Growing up, we all face conflicts about our identities.  For those who are unsure of their pasts and parentage, those conflicts escalate.  Sophie Anderson explores this truth in her fantasy tale for young readers, The Girl Who Speaks Bear.

As the plot unfolds, twelve-year-old Yanka feels alienated by her unusual size and strength, unsure whether to attribute those changes to a growth spurt or to some anomaly.  In the village, she is often reminded of her differences, despite the efforts of her best friend Sasha to include her and to remind her that she is strong and brave and kind.  Because she hears the call of the bullfinches and can detect the forest’s moods, Yanka is pulled to the Snow Forest.  Further pulling her are Anatoly’s stories which are fantastical but hold some truth—stories about Princess Nastasya and Smey the Fire Dragon.

Yanka also feels the pull of her strong and unstoppable mother-figure.  A healer and herbalist with the wisdom of the Snow Forest inside her, Mamochka encountered Yanka one day while picking herbs for her medicines. Thinking the baby had been abandoned, Mamochka takes Yanka home with her, raising and nurturing her as her own daughter.

Now, several years later, Yanka is convinced that the story of her past and where she’s from resides in the forest.  When she inexplicably develops the legs of a bear, Yanka–embarrassed and ashamed–runs away into the woods to find answers.  But what will her discovery mean for her future, and what dangers will she encounter?

While Yanka wishes to be carried into the future so she can discover all the stories and secrets of her past, she faces the battle between a wish and a curse. From Yanka, readers learn that sometimes we are so busy looking to the future that we look past the gifts of the present and what we already have.  Other lessons come in realizing there are many definitions of family and that memories make us who we are.  As Yanka finds a sense of belonging, she determines that what really matters is how we see ourselves.  Our perspective and our attitude will determine whether something is a gift or a curse.
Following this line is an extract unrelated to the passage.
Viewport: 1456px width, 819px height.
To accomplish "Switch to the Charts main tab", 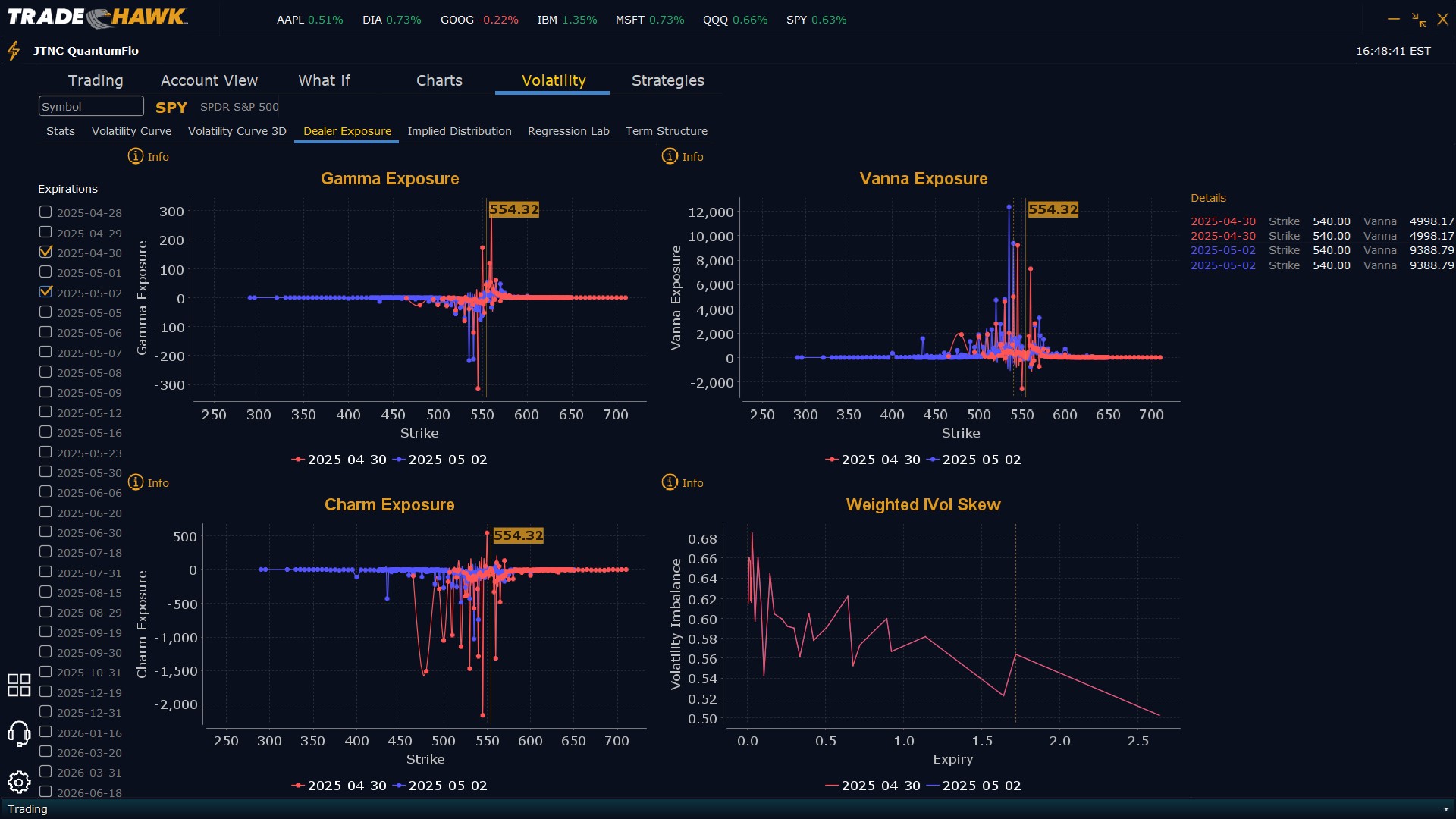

Furthermore, Yanka recognizes that strength is more than muscles, fangs, claws, and facing things alone. It’s having a plan and a herd to help. It means accepting that we have more control over what we become than we realize.

In navigating these truths, Yanka finds her inner hero and is able to combat the destructive forces of greed, selfishness, and cruelty. On her hero’s journey, Yanka comes to understand that sometimes we have to lose or leave behind what we had before to realize how much we cherish it.

Anderson’s animal characters are also well-developed, especially Yanka’s pet weasel, Mousetrap.  From him, Yanka gleans considerable wisdom, not the least of which is this tidbit: “Somebody’s external appearance doesn’t change what’s inside” (256). And when readers recall Mousetrap’s war dance, they will likely smile with the memory of his antics.

Another perk of Anderson’s novel is its seamless presentation of Russian villagers. Readers will learn about the customs (i.e. Winter Festivalkalyuka flutes, sledging) and foods (i.e. golubtsy, sbiten, pryaniki, knish, sushki) of the villagers.